(Items listed in a dataset)
===
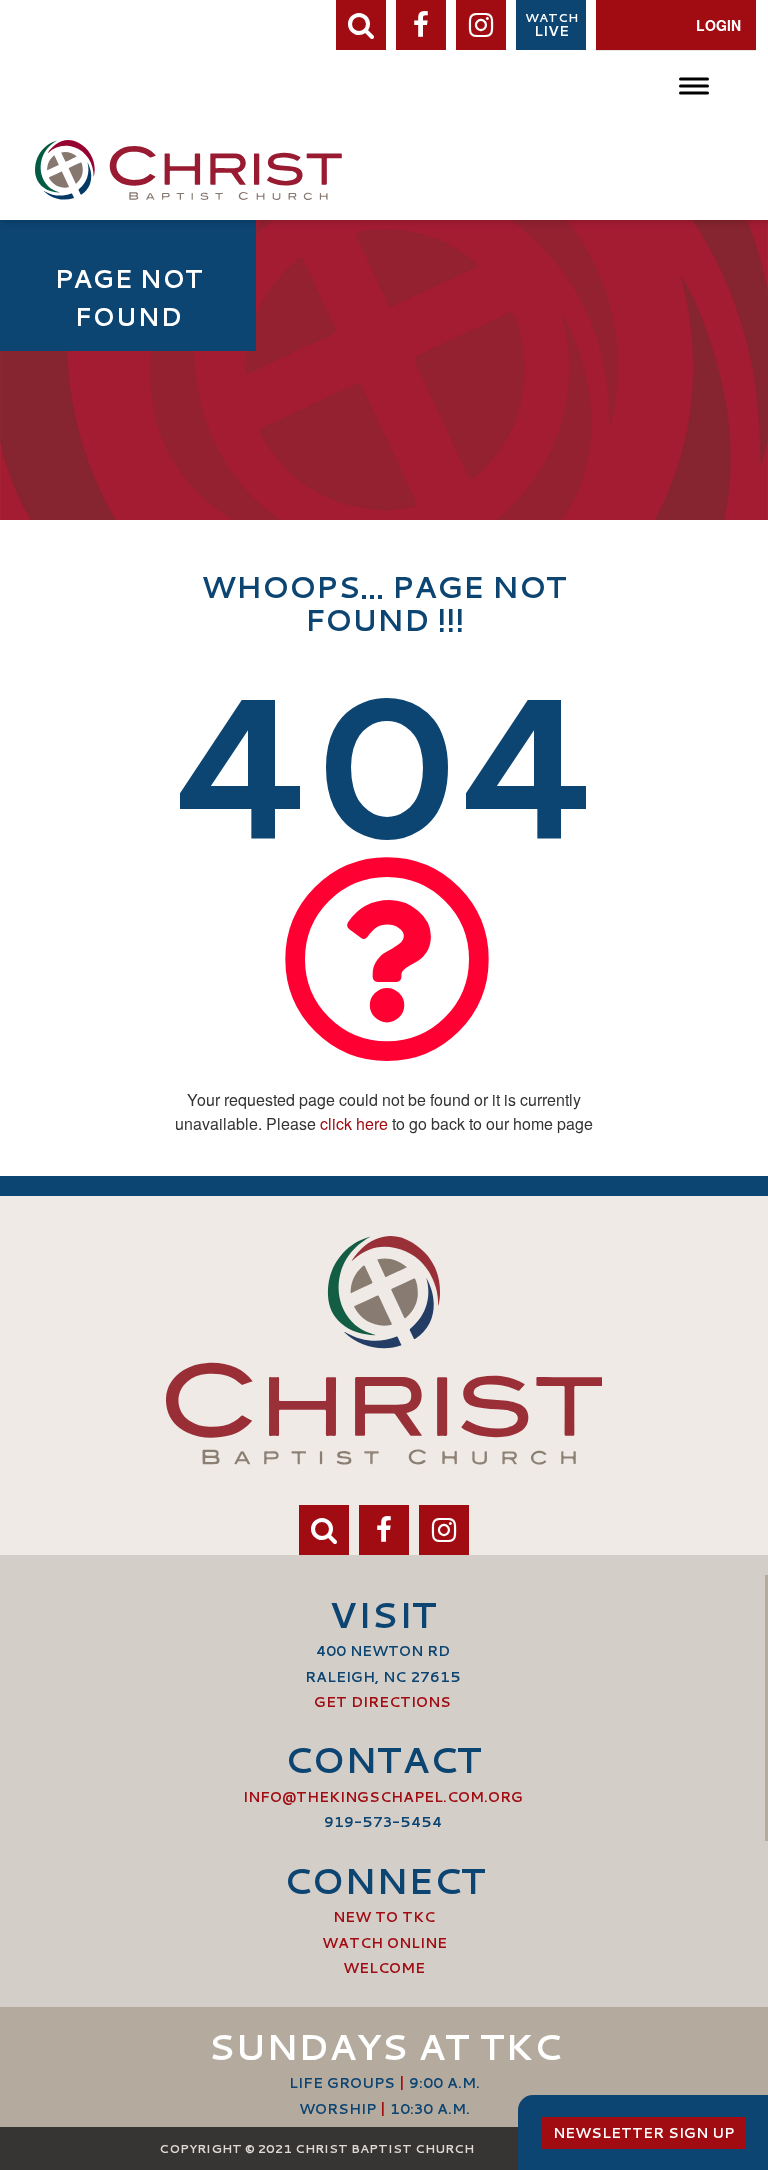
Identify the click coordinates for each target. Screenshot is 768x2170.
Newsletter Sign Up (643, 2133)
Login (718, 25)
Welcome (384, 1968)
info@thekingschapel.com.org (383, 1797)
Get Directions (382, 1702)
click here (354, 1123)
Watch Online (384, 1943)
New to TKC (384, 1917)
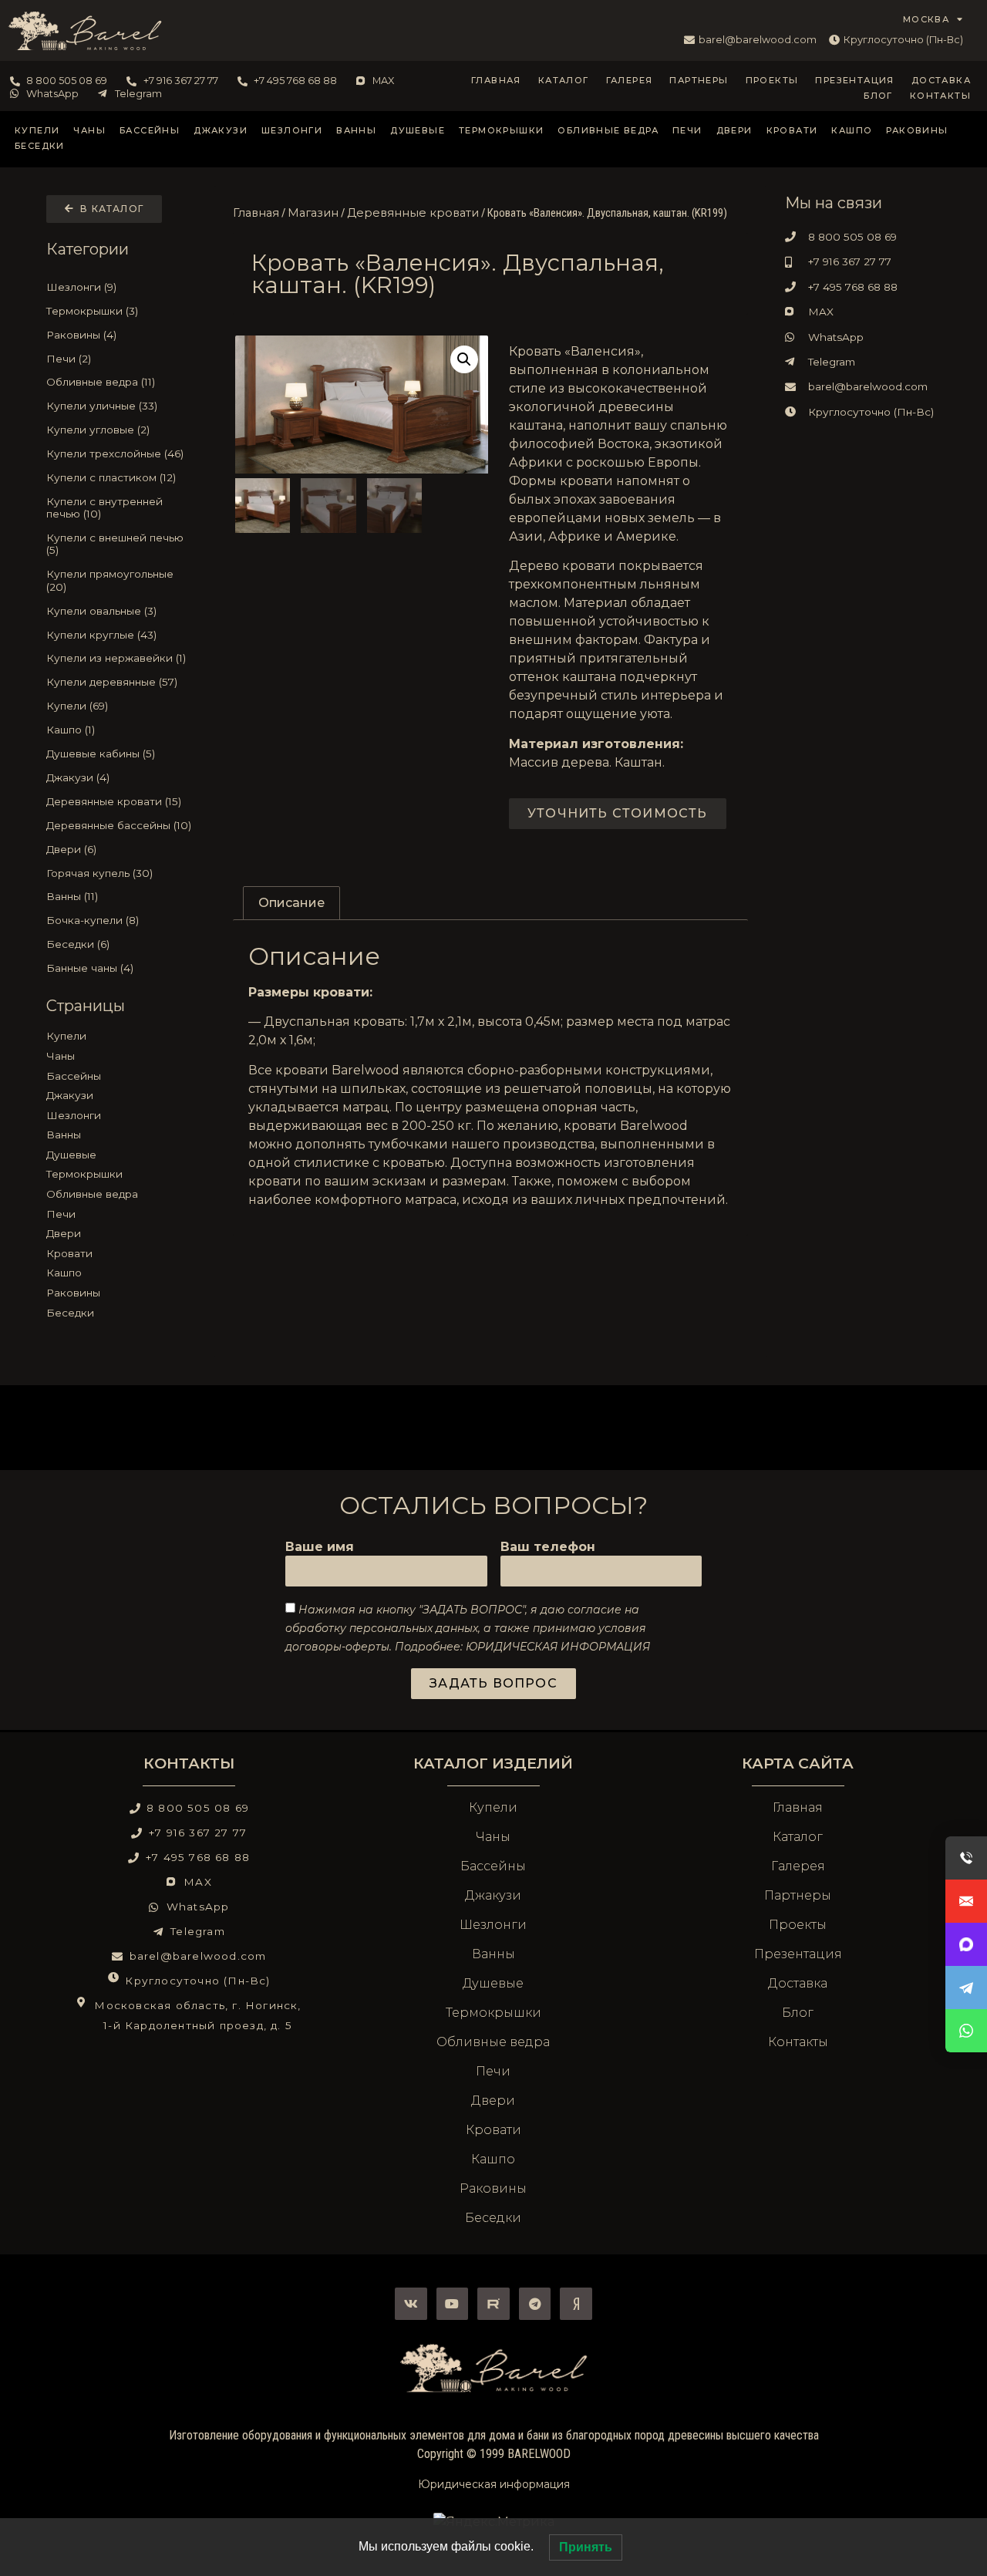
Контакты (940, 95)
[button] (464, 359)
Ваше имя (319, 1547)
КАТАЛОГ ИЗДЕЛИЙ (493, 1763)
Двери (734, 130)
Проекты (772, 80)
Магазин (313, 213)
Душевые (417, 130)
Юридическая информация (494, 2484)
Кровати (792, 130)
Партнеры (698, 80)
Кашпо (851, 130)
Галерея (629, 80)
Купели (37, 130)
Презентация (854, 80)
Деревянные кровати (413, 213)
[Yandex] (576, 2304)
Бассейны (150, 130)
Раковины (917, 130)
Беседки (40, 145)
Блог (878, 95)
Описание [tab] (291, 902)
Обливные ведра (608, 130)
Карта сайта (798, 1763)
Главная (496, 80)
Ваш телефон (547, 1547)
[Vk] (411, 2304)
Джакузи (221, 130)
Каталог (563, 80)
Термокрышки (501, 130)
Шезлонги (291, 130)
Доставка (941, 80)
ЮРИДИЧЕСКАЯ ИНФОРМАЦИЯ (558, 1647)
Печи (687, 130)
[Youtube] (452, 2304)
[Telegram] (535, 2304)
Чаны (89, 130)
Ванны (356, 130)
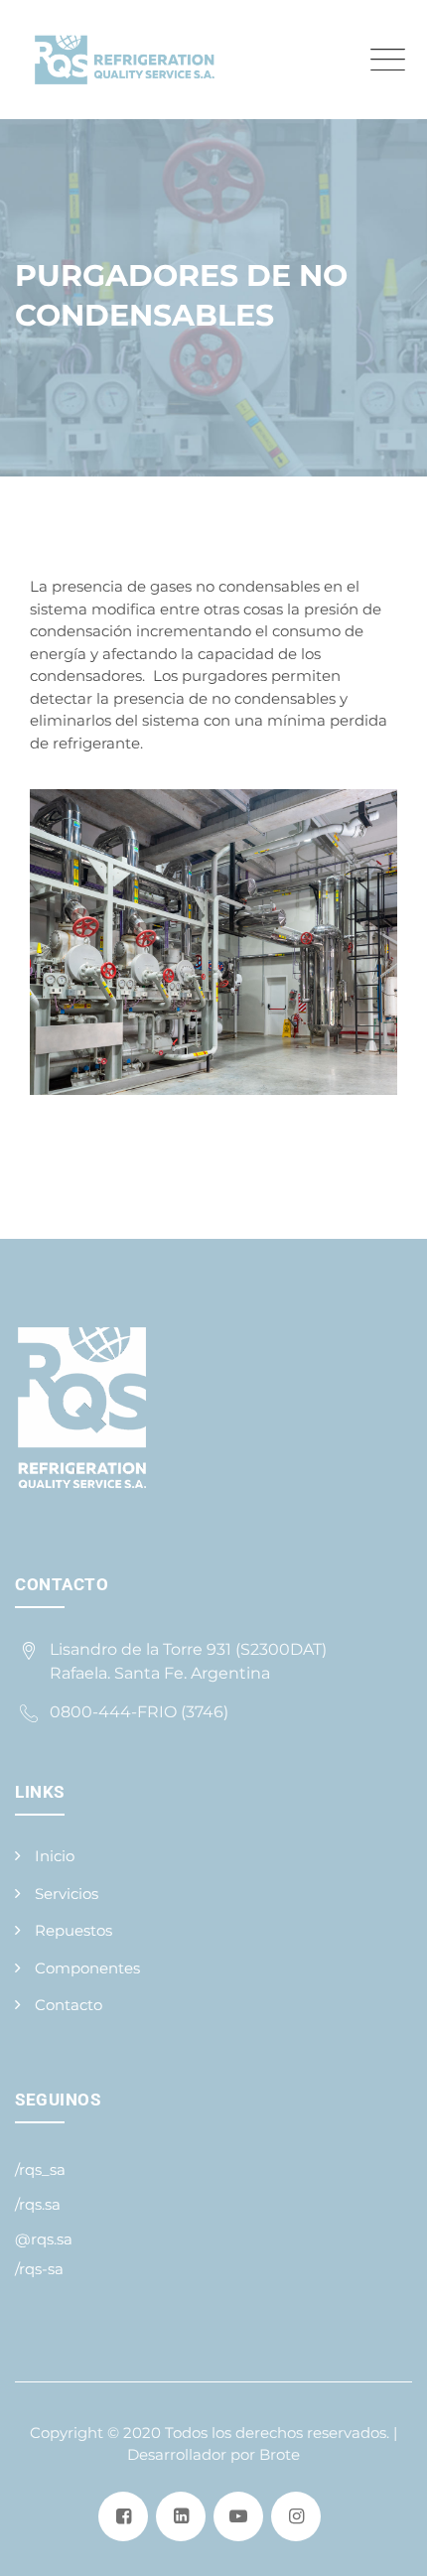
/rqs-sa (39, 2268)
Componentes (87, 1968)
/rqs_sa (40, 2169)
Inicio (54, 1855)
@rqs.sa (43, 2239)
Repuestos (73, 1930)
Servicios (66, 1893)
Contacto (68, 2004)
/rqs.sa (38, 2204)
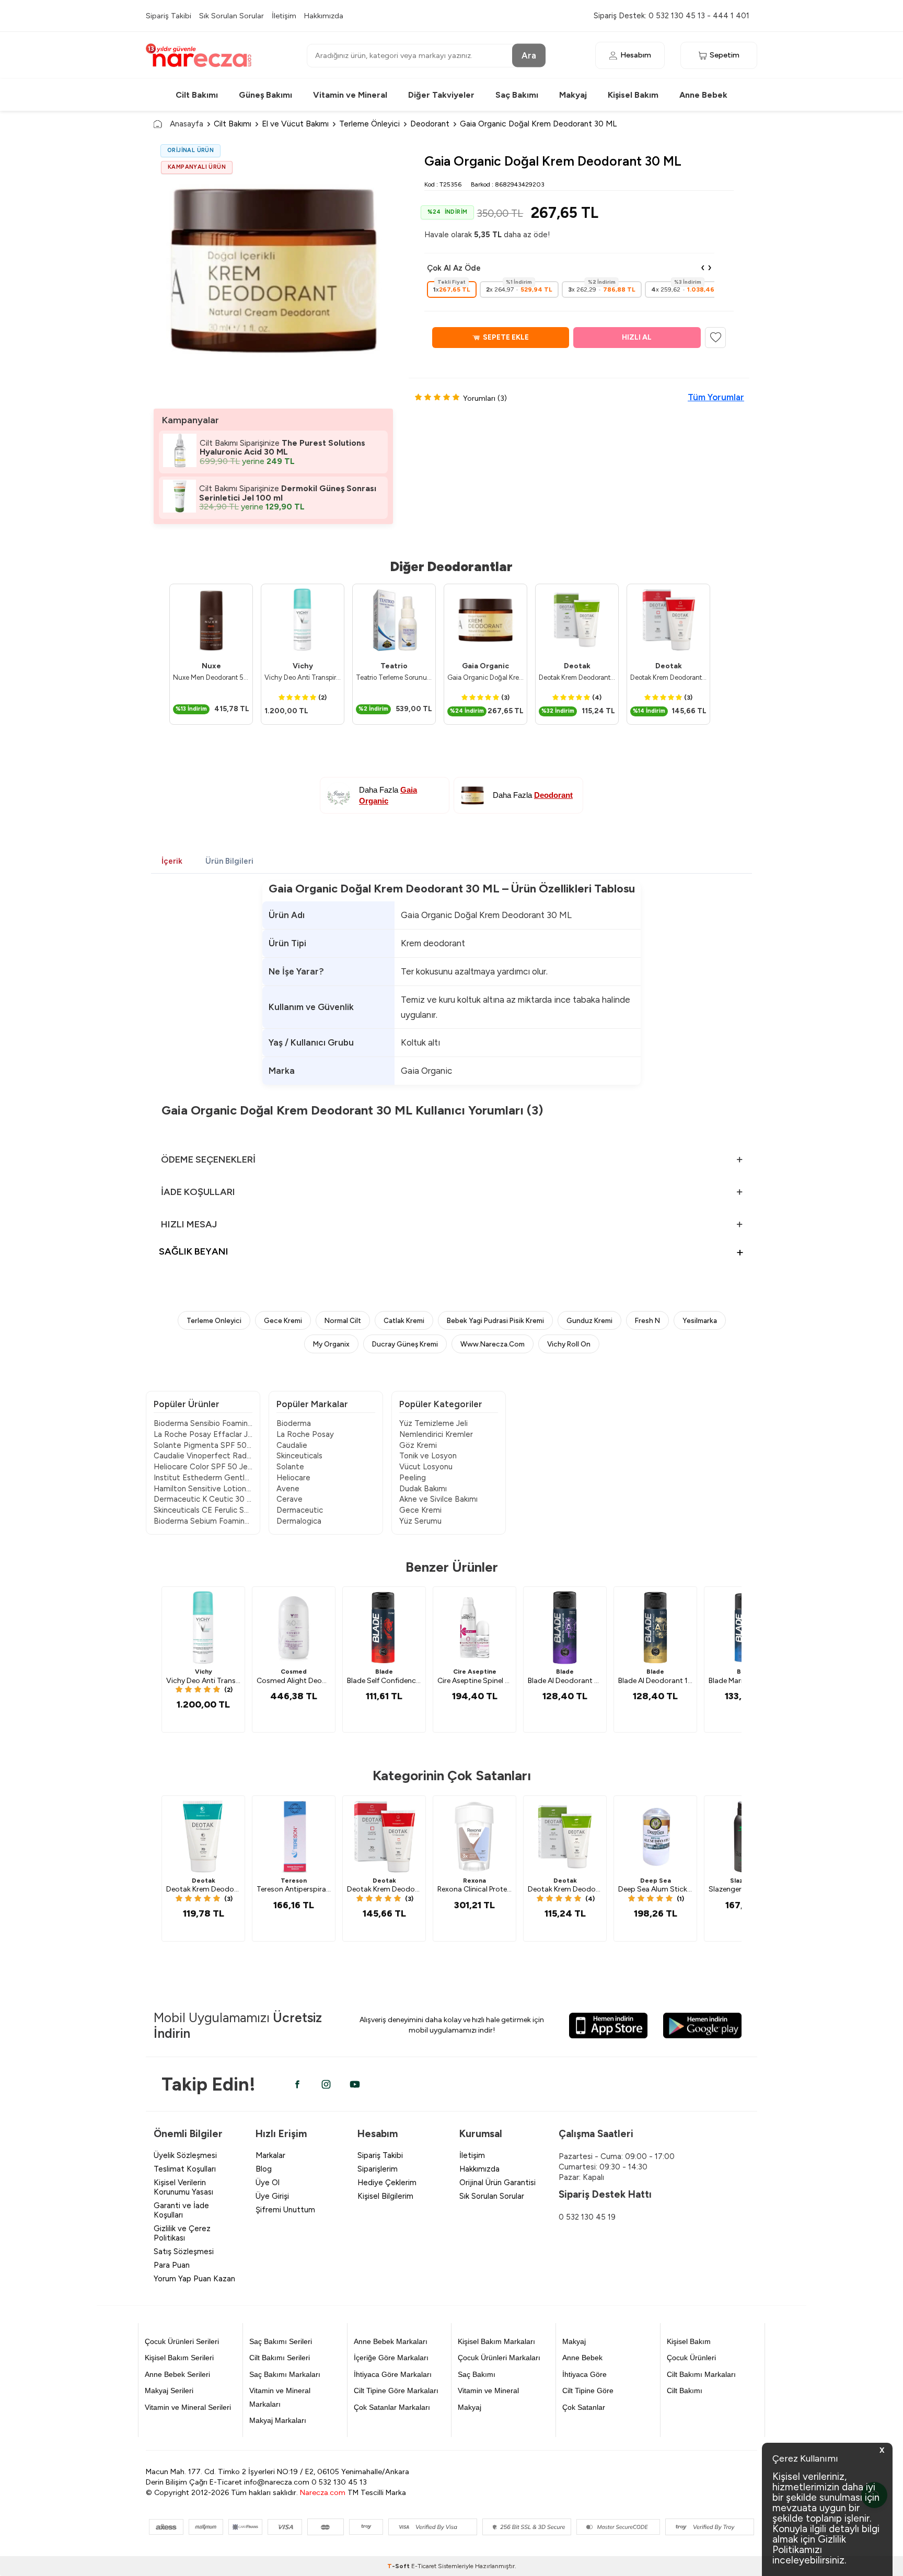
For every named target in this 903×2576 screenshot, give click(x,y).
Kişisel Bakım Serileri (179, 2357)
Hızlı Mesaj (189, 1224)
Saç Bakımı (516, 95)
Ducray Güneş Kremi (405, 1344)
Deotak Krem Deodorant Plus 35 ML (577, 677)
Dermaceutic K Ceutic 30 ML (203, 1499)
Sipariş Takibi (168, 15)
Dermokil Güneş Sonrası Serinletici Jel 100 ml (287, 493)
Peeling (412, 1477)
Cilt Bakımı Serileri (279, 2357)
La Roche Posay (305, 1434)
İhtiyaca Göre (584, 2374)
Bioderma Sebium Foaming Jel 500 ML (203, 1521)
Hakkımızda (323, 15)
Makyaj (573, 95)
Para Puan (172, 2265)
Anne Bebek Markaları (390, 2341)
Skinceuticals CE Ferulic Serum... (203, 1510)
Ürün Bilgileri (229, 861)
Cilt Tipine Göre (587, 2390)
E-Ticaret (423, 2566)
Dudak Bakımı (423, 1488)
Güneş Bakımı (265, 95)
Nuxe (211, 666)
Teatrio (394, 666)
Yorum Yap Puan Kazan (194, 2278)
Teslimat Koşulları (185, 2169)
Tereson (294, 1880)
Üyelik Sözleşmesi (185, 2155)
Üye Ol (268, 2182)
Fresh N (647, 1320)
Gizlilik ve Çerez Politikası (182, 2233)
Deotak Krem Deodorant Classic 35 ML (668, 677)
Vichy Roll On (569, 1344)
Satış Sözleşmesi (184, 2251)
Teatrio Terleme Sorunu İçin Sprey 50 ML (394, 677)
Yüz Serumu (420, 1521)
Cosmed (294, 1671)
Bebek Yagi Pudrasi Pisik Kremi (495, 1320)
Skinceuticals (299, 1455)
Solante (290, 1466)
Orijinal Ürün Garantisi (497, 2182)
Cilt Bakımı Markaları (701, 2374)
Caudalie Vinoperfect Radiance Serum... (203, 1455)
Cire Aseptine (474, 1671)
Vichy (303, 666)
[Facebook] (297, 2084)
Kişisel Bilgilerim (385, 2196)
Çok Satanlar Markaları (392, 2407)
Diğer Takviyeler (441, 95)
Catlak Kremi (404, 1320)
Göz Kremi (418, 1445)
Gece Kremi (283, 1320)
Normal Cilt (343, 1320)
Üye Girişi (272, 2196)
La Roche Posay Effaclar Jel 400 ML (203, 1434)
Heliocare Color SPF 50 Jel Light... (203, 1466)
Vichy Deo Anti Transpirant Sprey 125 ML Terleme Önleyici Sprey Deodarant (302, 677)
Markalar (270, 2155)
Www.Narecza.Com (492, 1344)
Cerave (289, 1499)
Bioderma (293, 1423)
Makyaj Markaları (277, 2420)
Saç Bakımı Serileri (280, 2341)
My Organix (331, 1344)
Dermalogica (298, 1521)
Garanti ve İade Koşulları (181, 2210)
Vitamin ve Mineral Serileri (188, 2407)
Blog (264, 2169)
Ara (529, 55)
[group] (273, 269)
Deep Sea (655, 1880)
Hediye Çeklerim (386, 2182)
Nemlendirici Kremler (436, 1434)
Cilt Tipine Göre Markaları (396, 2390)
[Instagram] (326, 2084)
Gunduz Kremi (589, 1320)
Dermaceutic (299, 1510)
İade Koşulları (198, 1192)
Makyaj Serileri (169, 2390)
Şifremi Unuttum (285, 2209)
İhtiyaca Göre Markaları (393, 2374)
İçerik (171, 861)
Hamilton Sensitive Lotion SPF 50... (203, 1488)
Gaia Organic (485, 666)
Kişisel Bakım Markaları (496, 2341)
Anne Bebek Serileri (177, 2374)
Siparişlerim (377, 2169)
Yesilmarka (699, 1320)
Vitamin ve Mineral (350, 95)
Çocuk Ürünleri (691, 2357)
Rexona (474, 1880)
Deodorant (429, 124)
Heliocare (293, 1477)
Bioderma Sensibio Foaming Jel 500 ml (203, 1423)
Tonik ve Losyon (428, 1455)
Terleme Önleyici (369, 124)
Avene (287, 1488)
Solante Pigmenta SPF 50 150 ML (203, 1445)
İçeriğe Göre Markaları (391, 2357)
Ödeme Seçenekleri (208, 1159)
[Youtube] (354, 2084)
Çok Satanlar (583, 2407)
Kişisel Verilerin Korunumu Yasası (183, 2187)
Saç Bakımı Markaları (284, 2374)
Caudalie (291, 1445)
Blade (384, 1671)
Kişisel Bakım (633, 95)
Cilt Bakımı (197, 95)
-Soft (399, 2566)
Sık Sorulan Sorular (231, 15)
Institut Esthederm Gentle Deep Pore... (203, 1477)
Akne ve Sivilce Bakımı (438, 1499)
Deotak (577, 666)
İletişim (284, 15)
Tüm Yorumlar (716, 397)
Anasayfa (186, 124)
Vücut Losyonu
===
■ **WORK TO BE COMPLETED**
Among the entries above, copy exactly only the lines starting with the one containing "Heliocare Color SPF" and going through the one containing "Makyaj Markaları (277, 2420)", both ends included.

■ **YOUR RESPONSE**
Heliocare Color SPF 50 Jel Light... (203, 1466)
Vichy Deo Anti Transpirant Sprey 125 ML Terleme Önleyici Sprey Deodarant (302, 677)
Markalar (270, 2155)
Www.Narecza.Com (492, 1344)
Cerave (289, 1499)
Bioderma (293, 1423)
Makyaj Markaları (277, 2420)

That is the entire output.